The Emoticon's birthday

Royal Smile

So we are drinking a...

Royal Smile

If you’re a user of emoticons, or even the humble :-) or :-( then you'll want to give Professor Scott E. Fahlman a big warm ({}), the emoticon for hug, because this day in 1982 he suggested that, to take the heat off threads on bulletin boards, people could use the sign :-) for "joking" and :-( for "serious".

Within months, smilies and similar had gone postal, and the smiley face was an icon of Acid House. Not that Fahlman entirely approves, although he does support the use of his serious face for sadness. He thinks the picture versions "Destroy[s] the whimsical element of the original."

In which, we suppose, he has a point. Today we will be enjoying an appropriately named (drink), the Royal Smile, one we found in David Embury's seminal The Fine Art of Mixing Drinks.

Talk Like a Pirate Day

Ah! The wonders of the internet. It has brought us free video calls around the world, cat pictures on Facebook, cat videos on youtube, plus a few revolutions in the Middle East. It has also brought us, umm, International Talk Like A Pirate Day. How does one do this?

Well, according to the British Pirate HQ, "Double up on all your adjectives and you'll be bountifully bombastic with your phrasing... Drop all your 'g's and all of your 'v's..." Also, they advise, don't say "I am" but "I be".
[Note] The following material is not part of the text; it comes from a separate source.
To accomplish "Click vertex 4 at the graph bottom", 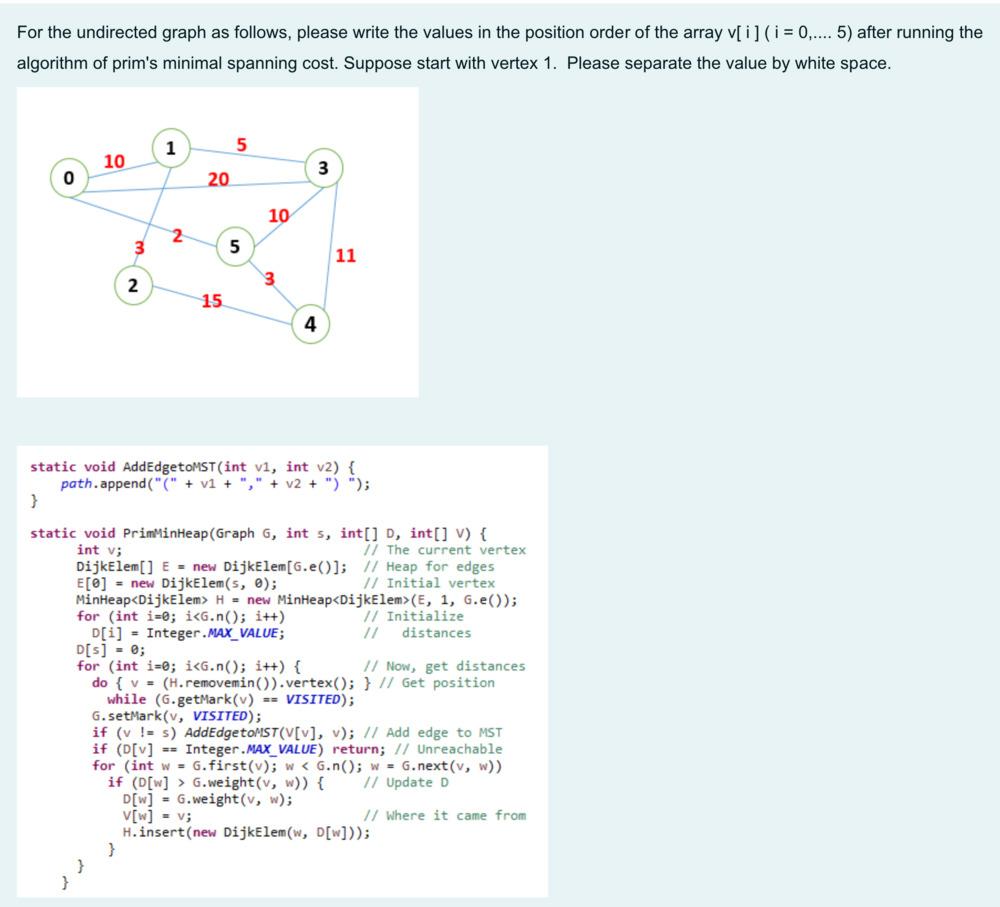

Any excuse will do for a drink in these parts. And after a Pirate Daiquiri or two, you'll be dropping more than your 'g's and your 'v's. For they be fine fancy drinkin', those Pirate Daiquiris, m'hearties.

Chubby Checker Does the Twist

Chubby Checker's 1960s cover of Hank Ballard's song "The Twist" made No. 1 in the US charts on this day in 1960.

Not only that, but in September 2008 the song topped the American magazine Billboard's list of the most popular singles to have appeared in its Hot 100 since the list's debut in 1958, an achievement the song maintained in the August 2013 update of the list. Chubby Checker introduced the world to a dance craze that still gets everyone on the dance floor today - before the Twist, grown-ups did not dance to teenage music. He wasn't shy to capitalise on his success, releasing "Let's Twist Again" in 1961 and "Slow Twistin'" in 1962.

What a great excuse to mix a Twisted Sobriety cocktail and get on down to the dance floor. Or, perhaps mix the drink and forgo the dance floor.